***** EXTRACTED ENTRIES

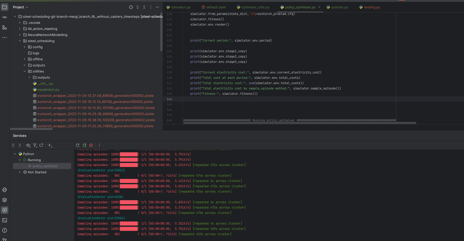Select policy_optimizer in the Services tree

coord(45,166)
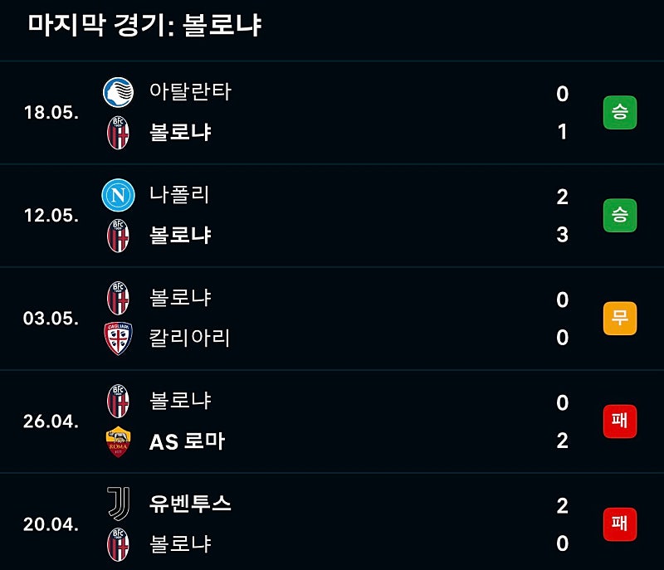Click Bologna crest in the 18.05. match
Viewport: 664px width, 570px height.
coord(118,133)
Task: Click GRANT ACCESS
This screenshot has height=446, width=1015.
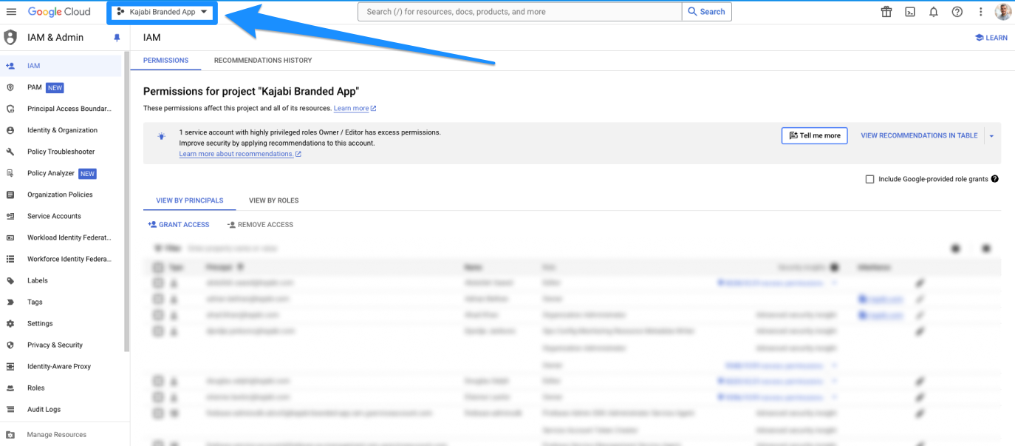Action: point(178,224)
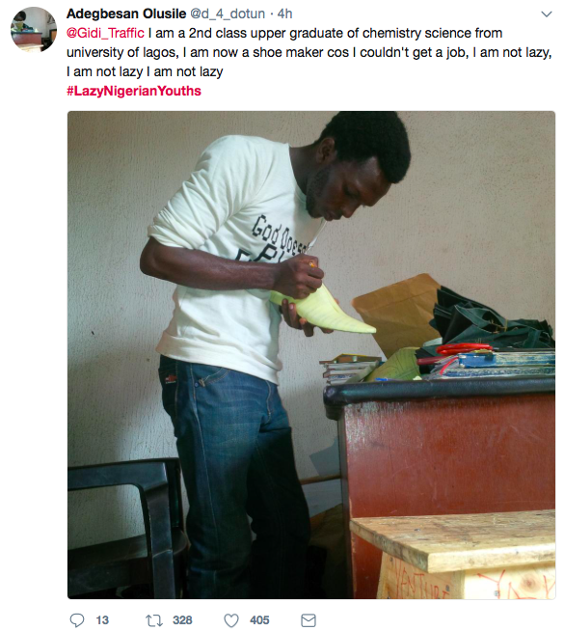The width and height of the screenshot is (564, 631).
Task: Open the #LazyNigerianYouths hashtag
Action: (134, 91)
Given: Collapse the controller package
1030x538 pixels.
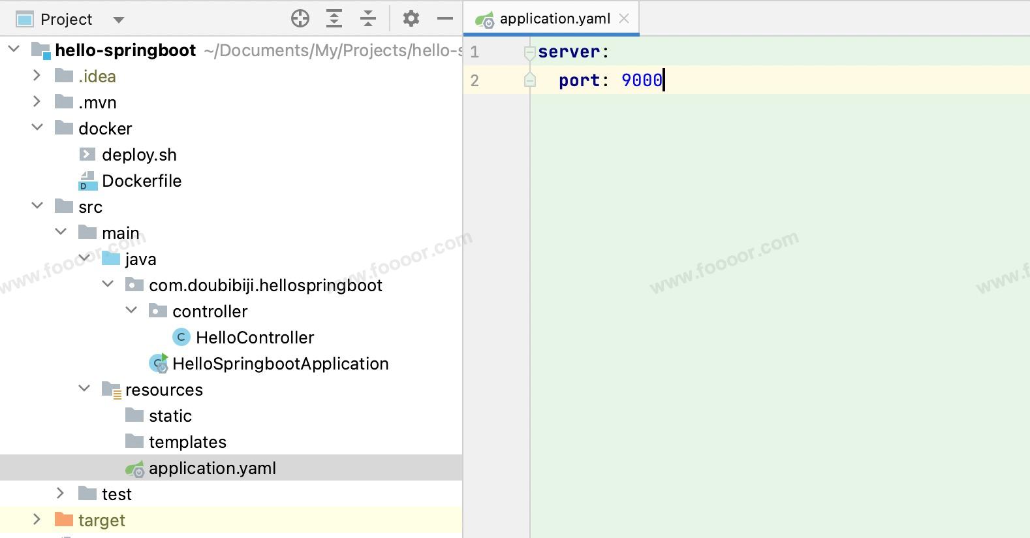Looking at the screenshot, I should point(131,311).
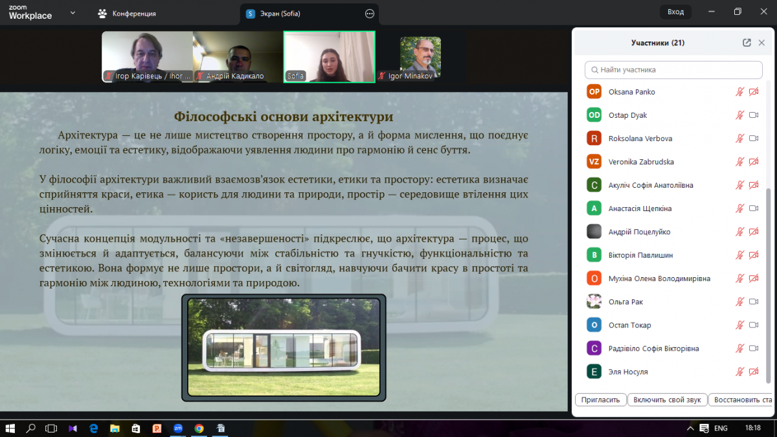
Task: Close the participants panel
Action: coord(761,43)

**********

§ **HOW TO COMPLETE THIS TASK**:
From the line containing "This screenshot has height=446, width=1015." down to the end of the data above, reproduce each line exactly; no pictures.

§ **ANSWER BOX**:
This screenshot has height=446, width=1015.
Action: point(178,224)
The width and height of the screenshot is (564, 631).
Task: Open the #LazyNigerianYouths hashtag
Action: (134, 91)
Given: Collapse the controller package
1030x538 pixels.
Looking at the screenshot, I should point(131,311).
Task: Close the participants panel
Action: coord(761,43)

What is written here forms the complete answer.